Thursday, November 6, 2014

Lithuania post-WWII, via Ohman/Sruoginis/ Johnston's history doc, THE INVISIBLE FRONT


When it comes to which Russian satellites we've heard most about down the post-World War II decades (during which Russia, together with its conquered and dominated surrounding neighbors, formed the USSR), Eastern European countries like Czechoslovakia, Poland and Hungary have been much more in the news than the Baltic States of Lithuania, Estonia and Latvia. This imbalance has changed a bit now, thanks to the new documentary, THE INVISIBLE FRONT, which tackles the evidently thorny history of Lithuania, a country that gained indepen-dence from Russia after World War I, only to lose it post-WWII, when Russia again took over the little country. Lithuania, however, had quite a movement of partisan fighters determined to wrest the country's freedom back from Russia.

Those partisans (shown above and below) are the primary subject of this new documentary from first-time filmmakers Jonas Ohlman, Vincas Sruoginis and Mark Johnston (whose photos and bios can be found here: Click and scroll down). Because most of us have heard so little about Lithuania -- whose struggle against the Nazis pales beside its struggle against Russia -- The Invisible Front should prove a welcome addition to our knowledge.

In addition to the usual talking heads that we would expect to come from Lithuania itself, this one offers some folk (and some of their progeny) who worked for the other side: Russians, and even some Communist Lithuanians, too. (How the filmmakers got these people to cooperate in the filming might constitute a story unto itself.)
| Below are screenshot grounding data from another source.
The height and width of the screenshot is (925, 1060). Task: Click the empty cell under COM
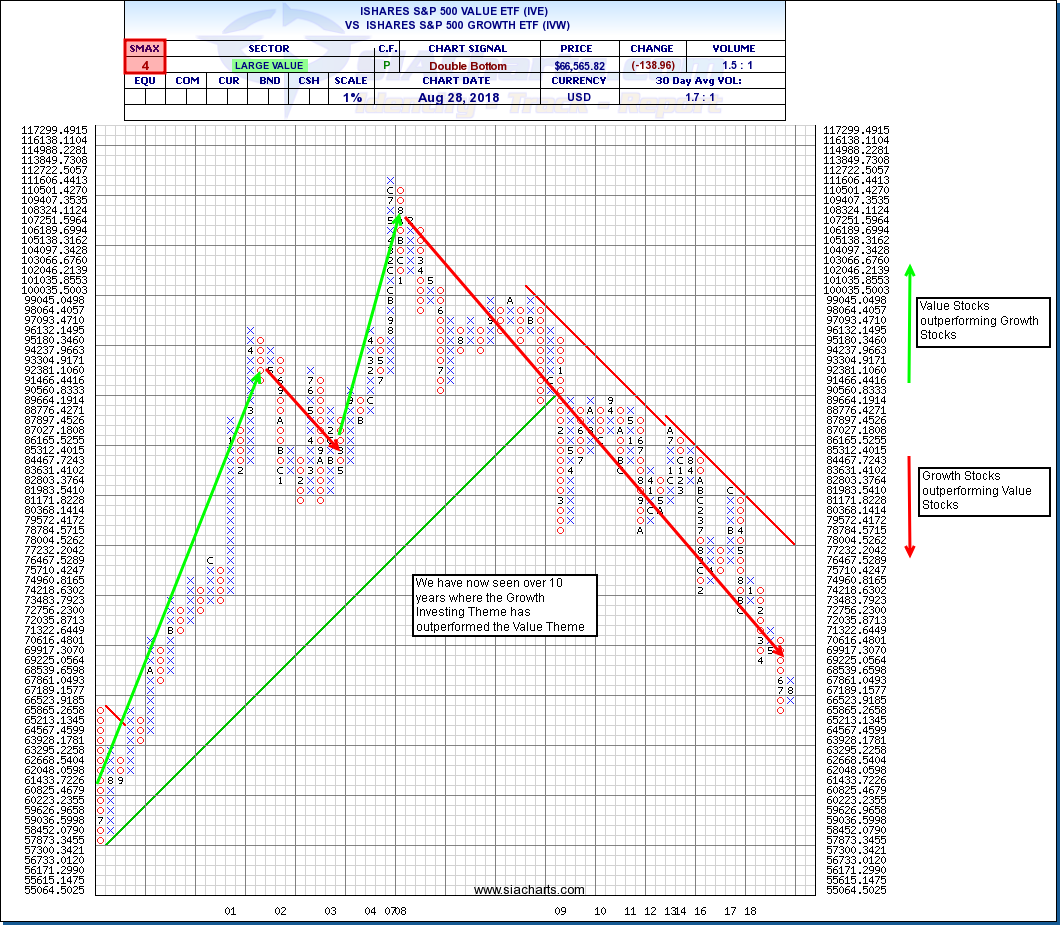(187, 98)
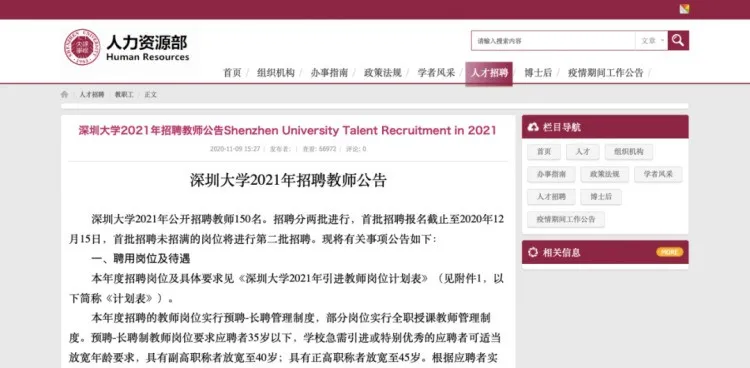This screenshot has width=750, height=368.
Task: Open the 博士后 navigation item
Action: coord(538,73)
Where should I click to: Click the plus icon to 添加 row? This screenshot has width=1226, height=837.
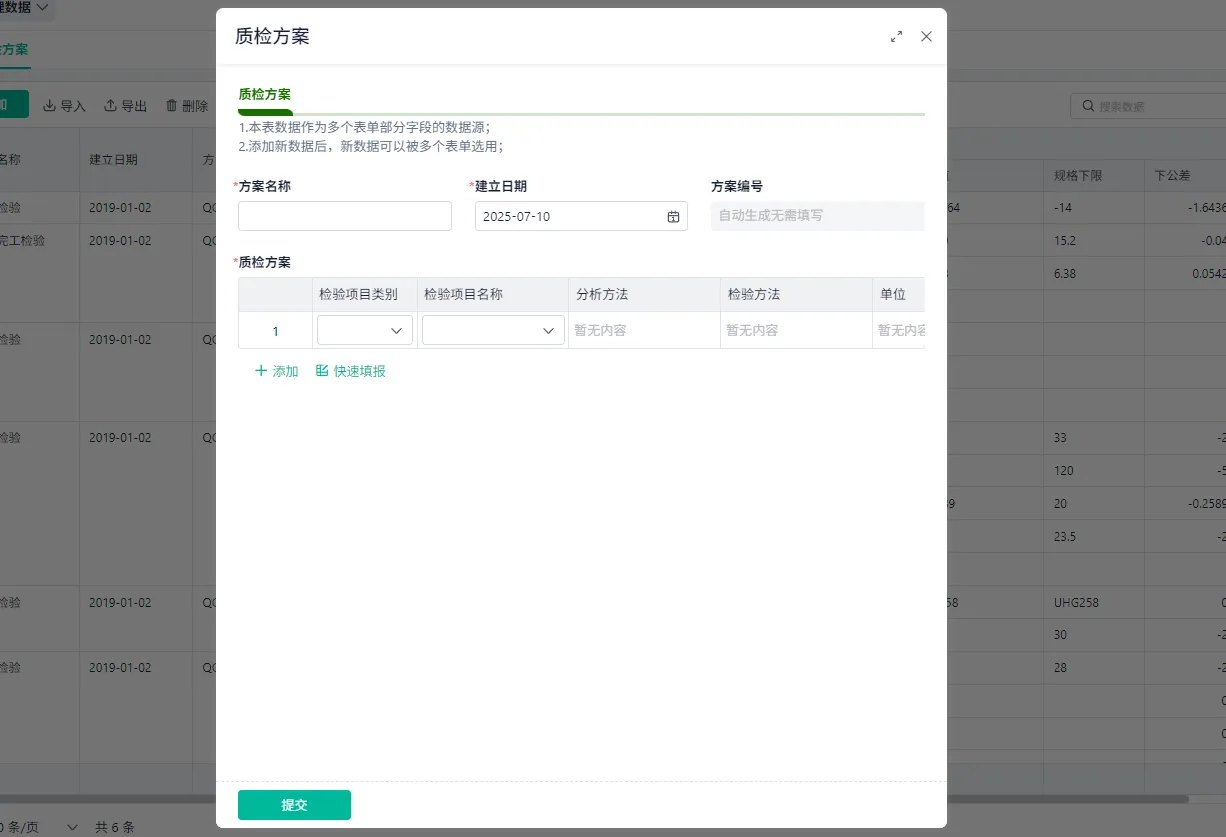point(261,371)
Chief among the partisans was a man named Juozas Lukša (shown above and below, center) whose feats of derry-do and commitment to his native land seem unusually bold and brave. It is Lukša's story more than any other that is highlighted here, and it is certainly a good one. We learn of and meet his widow, Nijole (shown with Juozas two photos below), who fills us in on much that happened to the man and why -- at least so far as she was concerned.

The movie follows a kind of timeline as it gives us Lithuanian history from pre-WWI up to the present. And though I am sure this was not the purpose of the filmmakers, in telling their story, they give us what is basically a tale of the slow death of the fight for freedom, of ideals lost and citizens co-opted into collaborators due to the seemingly unending rule of Russia over the tiny country. It was nearly a half century later, in the early 1990s that the Soviet Union finally broke apart, and Lithuanian became the first of the Baltic States to declare its independence.

Some interesting ideas percolate as the movie progresses. One now-aged female partisan, who was tortured  by the Russians, allows that she always felt that women stood up to torture better than did the men. (One wonders what she might make of the new movie Force Majeure?). And the man most responsible for Lukša's capture and death (on September 4, 1951) tries to explain and half-excuse his actions. (He is primary among those about whom you will wonder how the filmmakers persuaded cooperation).

While this movie opens the door to Lithuania, and the recent and unusual animated film Rocks in My Pockets, showed us some of the history of Latvia, let's hope it won't be long before something new and worthwhile comes out of Estonia to complete a kind of Baltic trilogy.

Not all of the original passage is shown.